Ein russischer Trainer, den sie eher zufällig in Taiwan traf, nahm ihren Arm und sagte in gebrochenem Deutsch: „Wenn Du so machen mit der Arme, dann springen 4,70 Meter.“ Weitere technische Tipps erhielt sie von Vladimir Ryzih, Vater der deutschen Stabhochspringerin Lisa Ryzih. Früher war sie beim Anlauf einer der Langsamsten, jetzt ist sie so schnell wie die anderen. Weil sie so klein ist, muss sie die körperlichen Nachteile mit mehr Kraft und Schnelligkeit ausgleichen. „Es war meine letzte Chance“, sagte Martina Strutz im Sommer.
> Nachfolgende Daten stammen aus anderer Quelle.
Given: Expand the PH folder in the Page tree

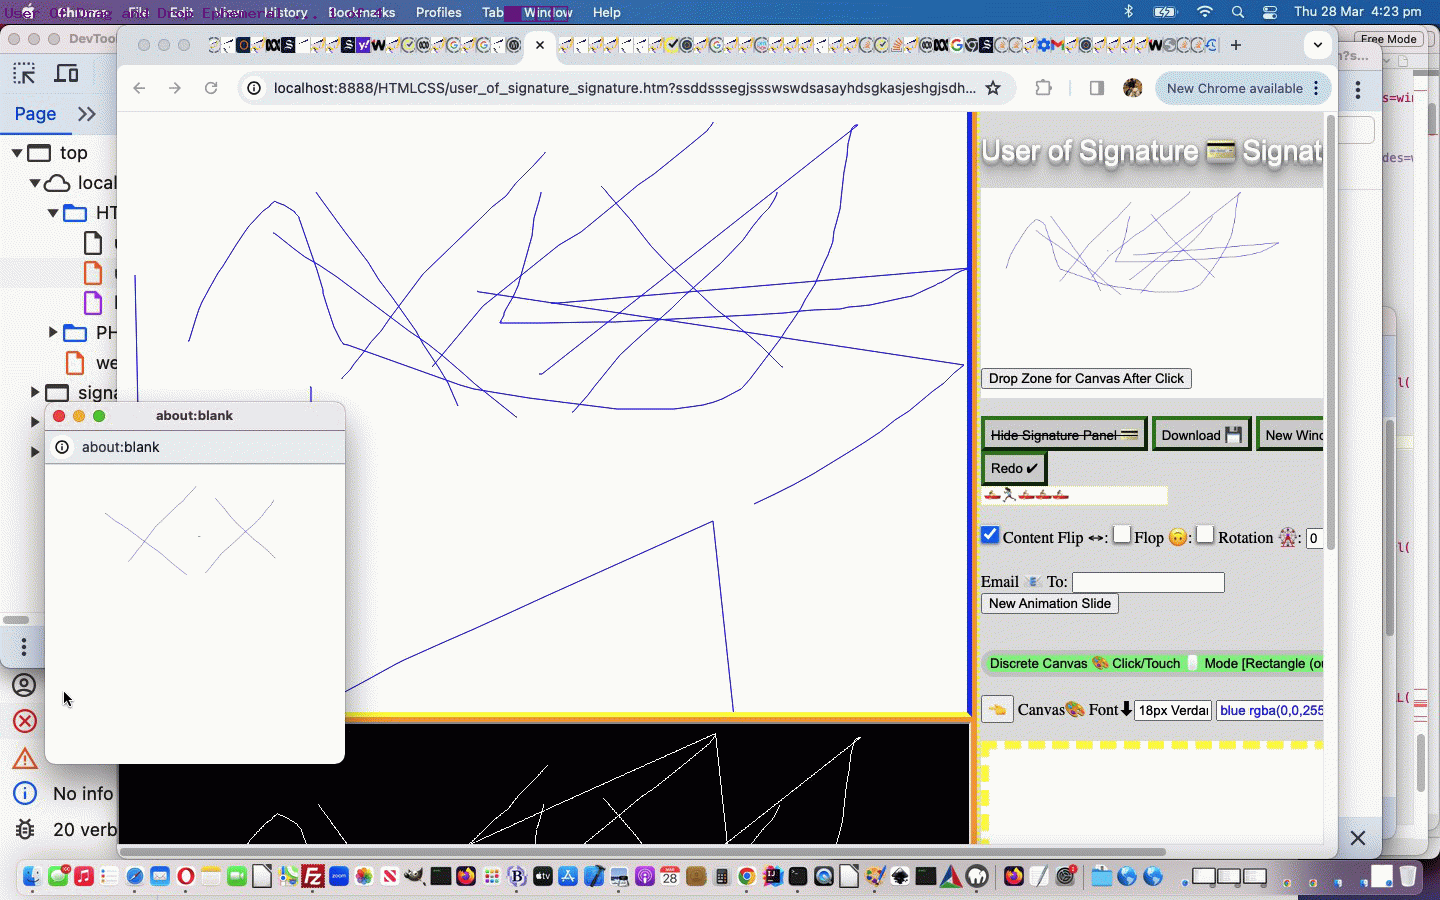Looking at the screenshot, I should 51,333.
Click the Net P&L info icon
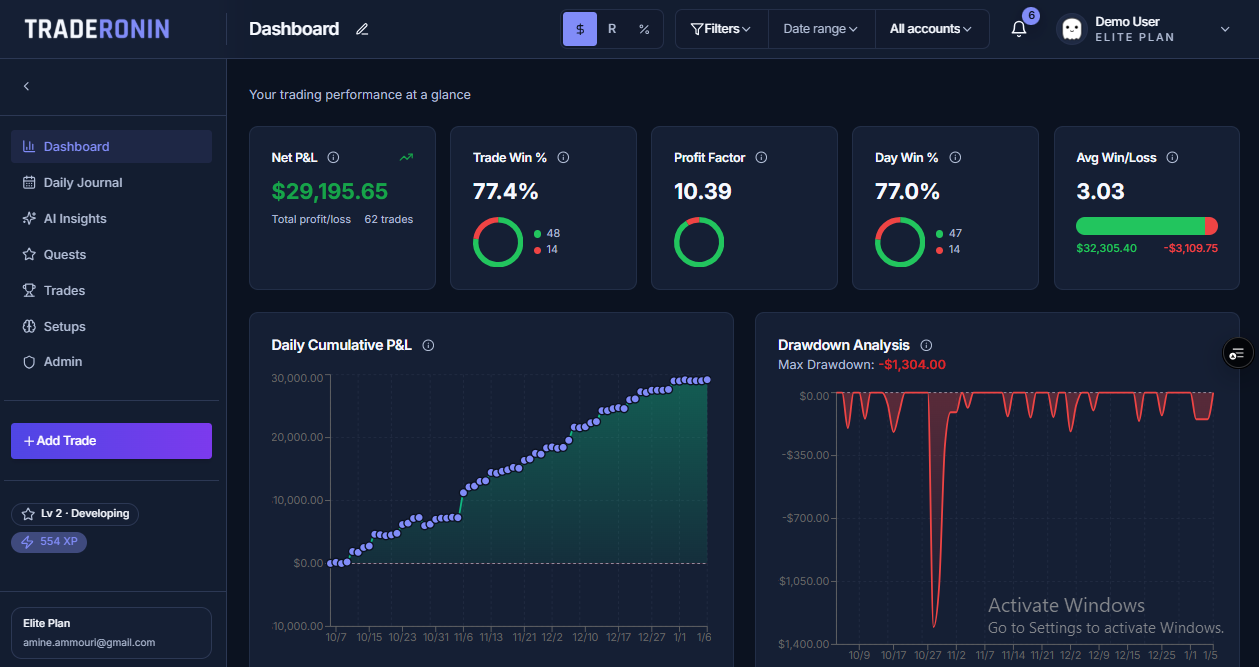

In diesem Jahr katapultierte sie sich für Außenstehende quasi aus dem Nichts von Sieg zu Sieg. Ihren ersten Freiluft-Wettbewerb beendet sie mit 4,58 Metern. Am 12. Juli sprang sie mit 4,78 Metern deutschen Rekord und setzte sich an die Spitze der Jahresweltrangliste. Und Czingon sagte staunend: „So eine Steigerung habe ich noch nie erlebt. Das ist sehr, sehr erstaunlich.“ Bei den deutschen Meisterschaften gewann sie den Titel und ließ „pro forma“ 4,79 Meter auflegen.
Damals noch scheiterte sie an der nationalen Bestmarke. In Daegu nicht mehr.
Frank Bachner im Tagesspiegel, Mittwoch, dem 31. August 2011
Wütend zu Bronze – Siebenkämpferin Oeser wird für Aufholjagd belohnt
Der entscheidende Moment war die Sekunde, in der sich der Speer nach 51,30 Metern in den Rasen bohrte. Noch nie hatte Jennifer Oeser so weit geworfen. Aber selten zuvor hatte sie auch mit so viel Wut geworfen. Die 51,30 Meter brachten die Siebenkämpferin Oeser vor der letzten Disziplin wieder auf Platz drei, auf einmal war Bronze bei der WM wieder in greifbarer Nähe.
Die 27-Jährige musste jetzt nur noch die 800 Meter gut überstehen, ihr Vorsprung auf Natalia Dobrinska aus der Ukraine betrug ja nur 19 Punkte – und die Olympiasiegerin war lediglich Sechste. Also quälte sich Oeser über die zwei Runden und passierte nach 2:10,39 Minuten die Ziellinie.
Dahinter brach die Vizeweltmeisterin von 2009 zusammen, aber da hatte sie sich bereits Bronze gesichert. Mit 6572 Punkten, klar hinter Tatjana Tschernowa (Russland/6880) und Jessica Ennis (Großbritannien/6751).
Klarer Rückstand? Na und? „Bronze ist wie Gold für mich“, sagte Oeser, „ich habe noch nie so sehr um eine Medaille kämpfen müssen.“ Nach einem schwachen ersten Tag hatten ihr „einige in den Arsch getreten“, gab sie zu. „Aber das habe ich gebraucht.“
Sie hatte danach zwar kaum geschlafen, aber dafür eine „Mordswut“. Das genügte.